The classification could represent a black eye for the industry.

An international health agency is investigating possible links between red meat and cancer, and industry officials are preparing to challenge the findings when they're released later this year.

The International Agency for Research on Cancer — an arm of the World Health Organization — is expected to issue its report in October after beginning efforts to identify the connection between red and processed meats and cancer last year.

Betsy Booren, vice president for scientific affairs for the North American Meat Institute, recently conceded that she believes the agency will link red meat to cancer in some form and characterized the ongoing investigation as "our 12-alarm fire."

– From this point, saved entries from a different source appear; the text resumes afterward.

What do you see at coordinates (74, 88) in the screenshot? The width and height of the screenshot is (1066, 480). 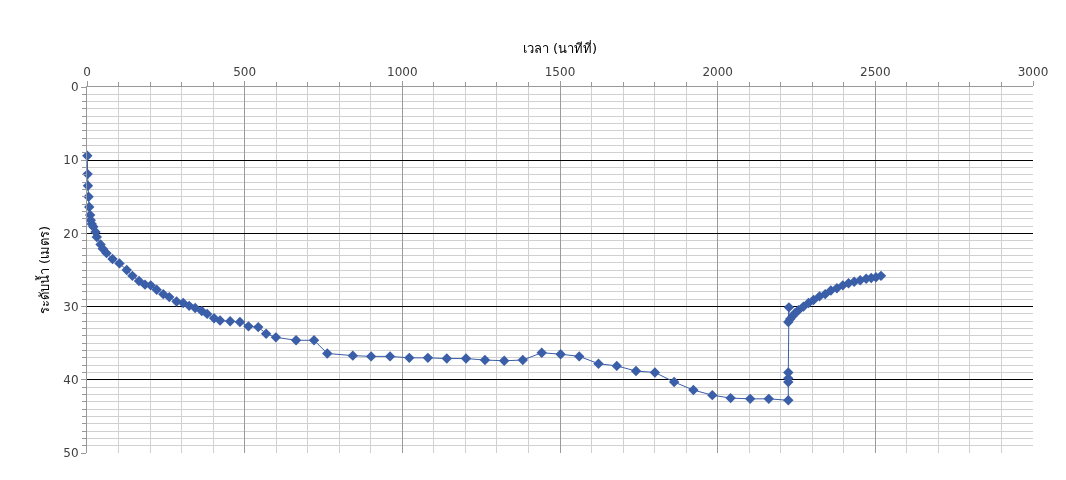 I see `y-tick-label: 0` at bounding box center [74, 88].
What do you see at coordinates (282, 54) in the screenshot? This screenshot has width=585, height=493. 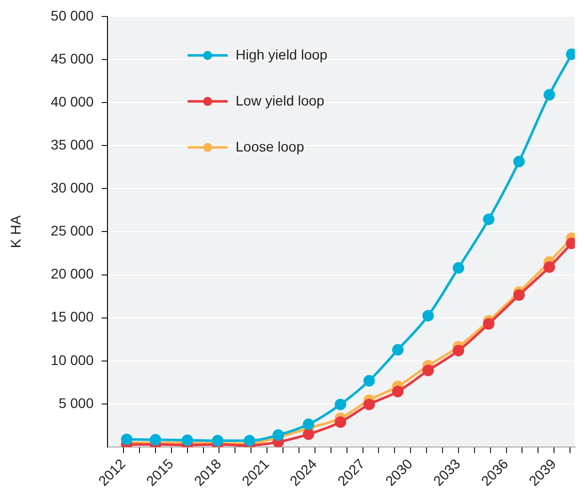 I see `legend-label: High yield loop` at bounding box center [282, 54].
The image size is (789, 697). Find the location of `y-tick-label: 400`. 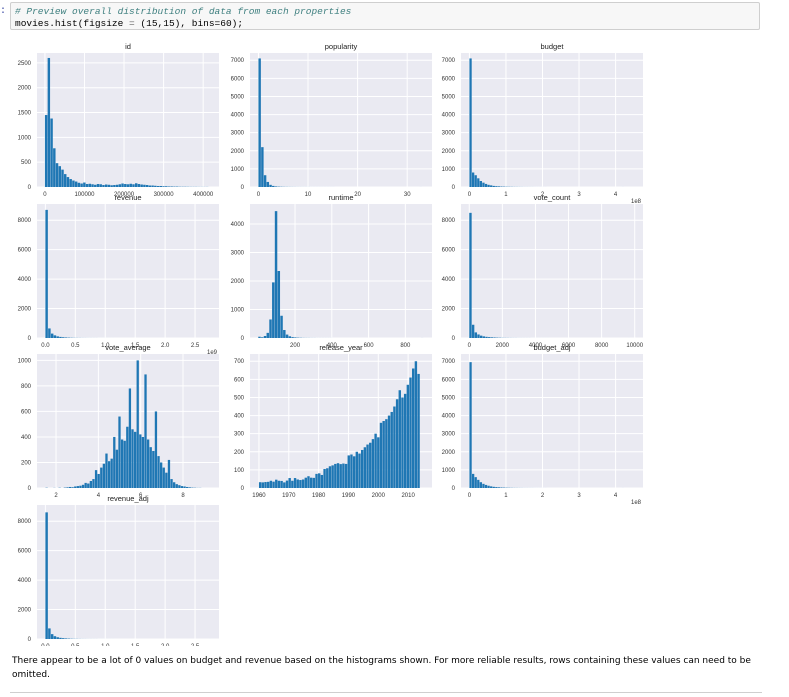

y-tick-label: 400 is located at coordinates (26, 438).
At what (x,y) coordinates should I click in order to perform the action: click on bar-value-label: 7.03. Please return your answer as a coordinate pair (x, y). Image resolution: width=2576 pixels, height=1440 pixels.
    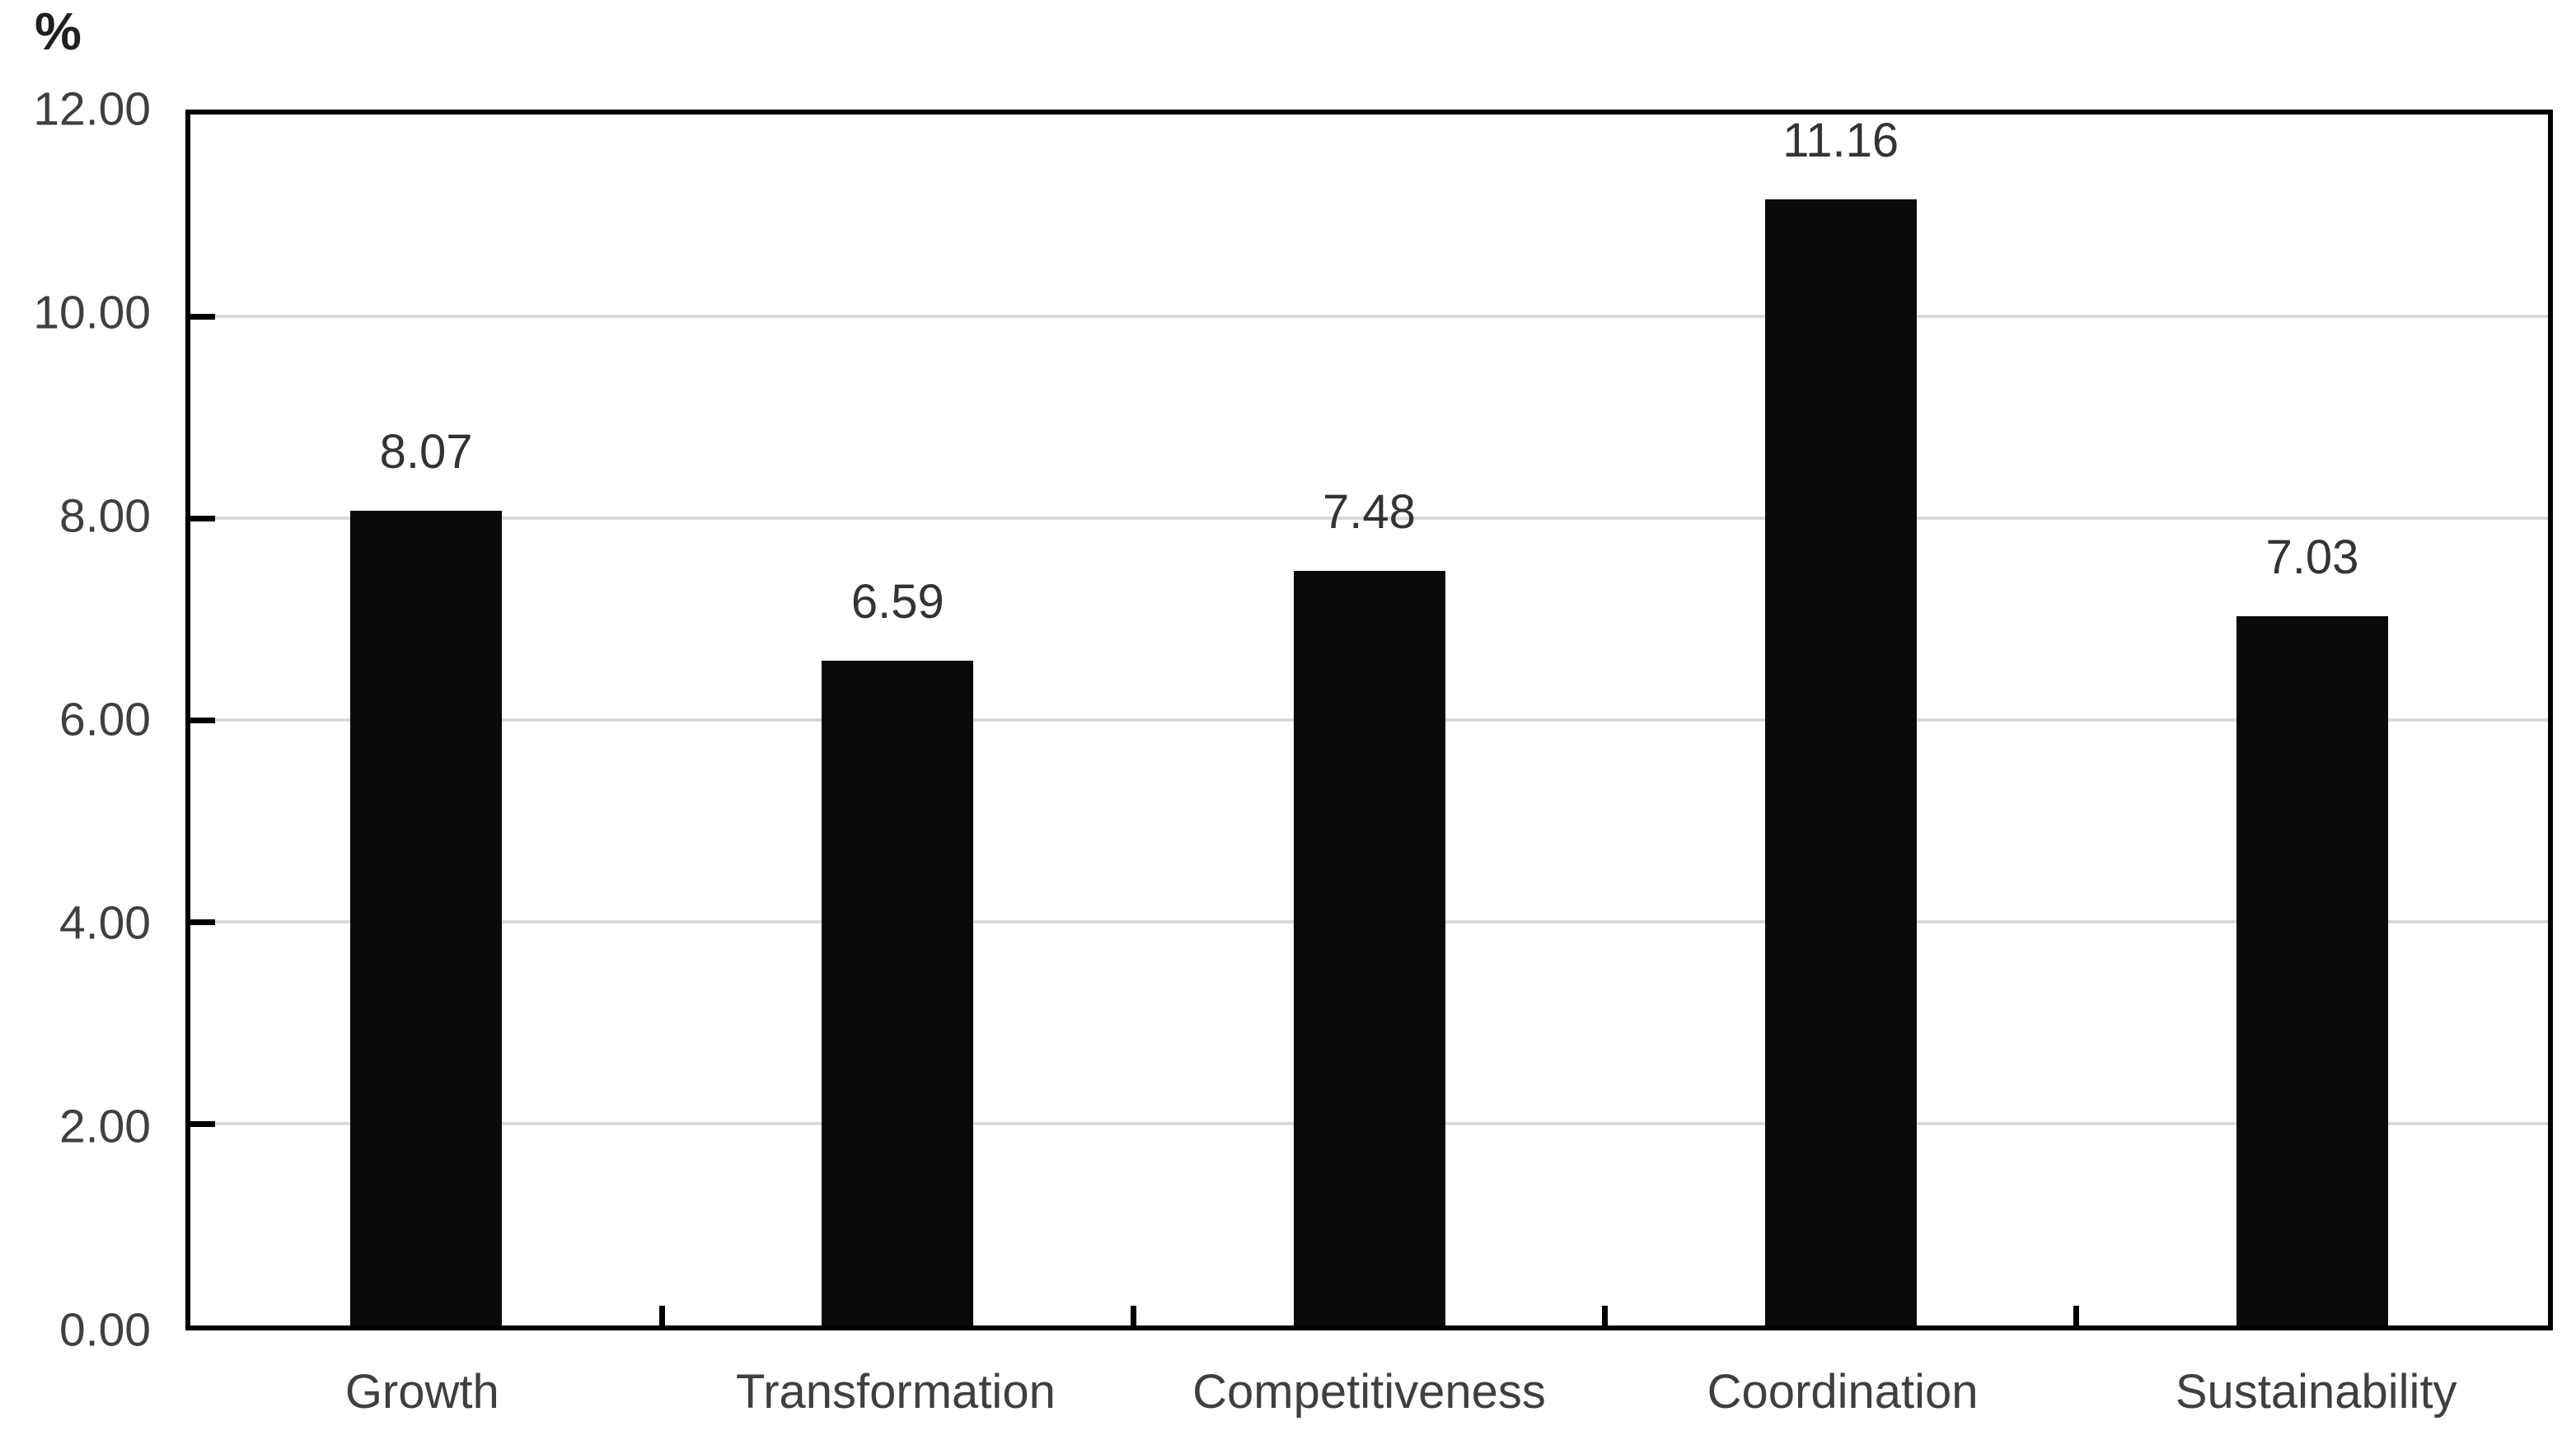
    Looking at the image, I should click on (2312, 557).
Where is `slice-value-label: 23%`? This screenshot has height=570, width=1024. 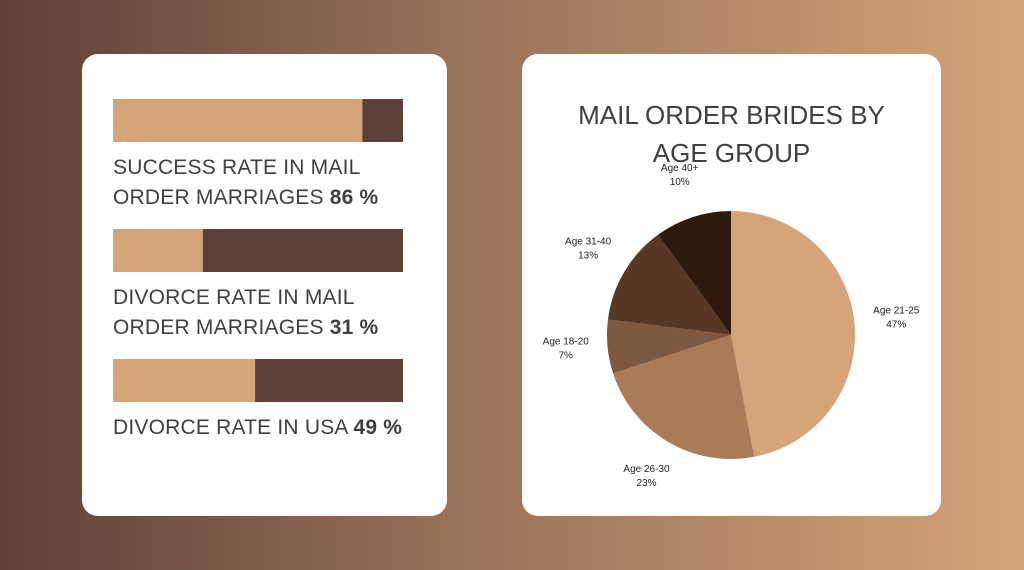
slice-value-label: 23% is located at coordinates (646, 484).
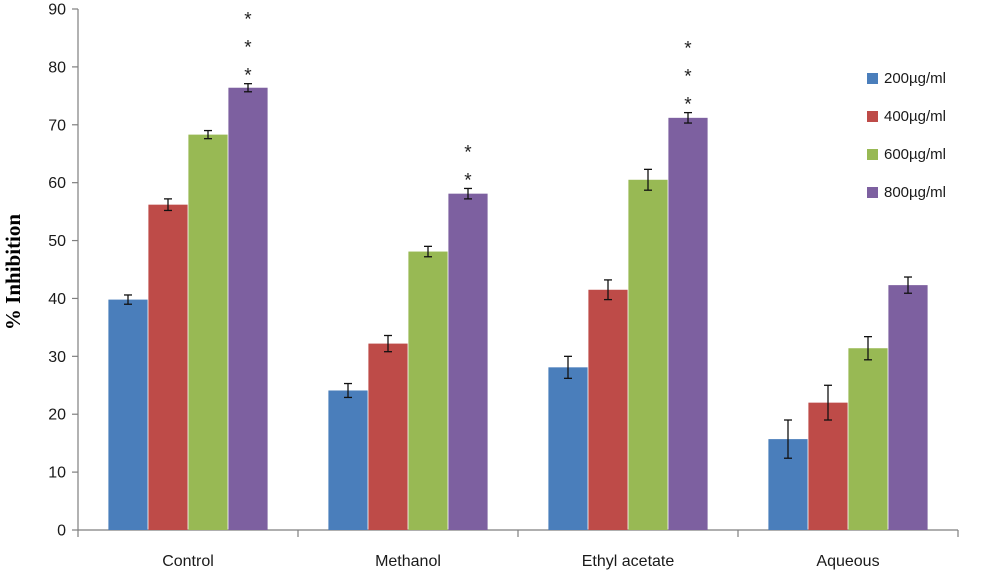 The width and height of the screenshot is (1000, 575). I want to click on y-tick-label: 30, so click(57, 358).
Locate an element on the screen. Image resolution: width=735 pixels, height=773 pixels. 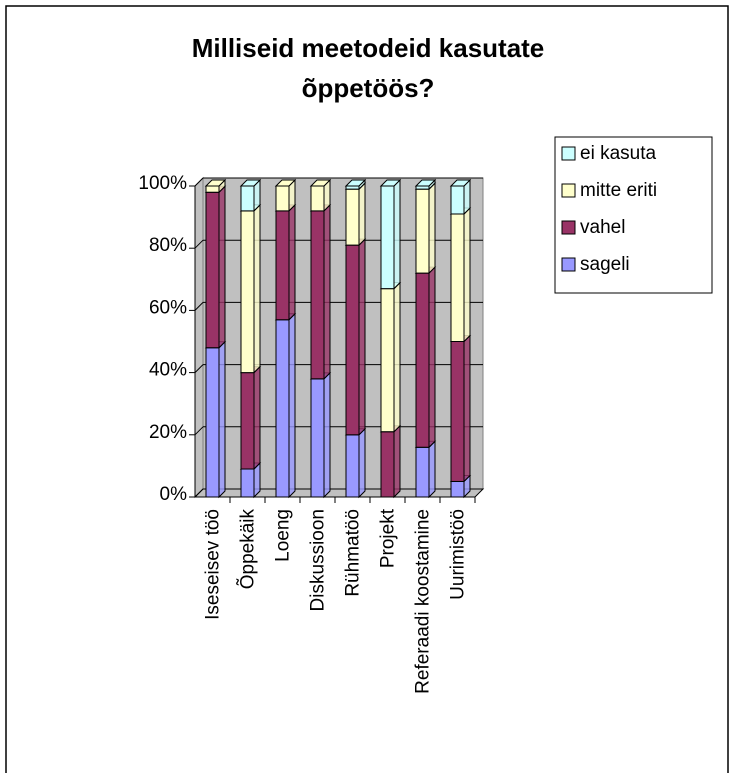
x-tick-label: Loeng is located at coordinates (284, 536).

"That moniker will stick around for years," Booren told an industry conference according to a report by Quartz. "It could take decades and billions of dollars to change that."

Booren also said that a classification of "possibly carcinogenic to humans" — the IARC's third-highest on its scale — would likely qualify as a win for the industry.

The IARC rates substances from known carcinogens to those unlikely to be carcinogenic. Possible carcinogens include a wide range of common substances, but the classification would still represent a black eye for the industry.

The NAMI earlier this year pushed back hard against recommendations from U.S. officials that Americans curb their consumption of red and processes meats, and Booren said a similar effort would likely follow the IARC finding.

Booren, however, reportedly said that the IARC issue "is going to make the Dietary Guidelines (process) look easy" by comparison.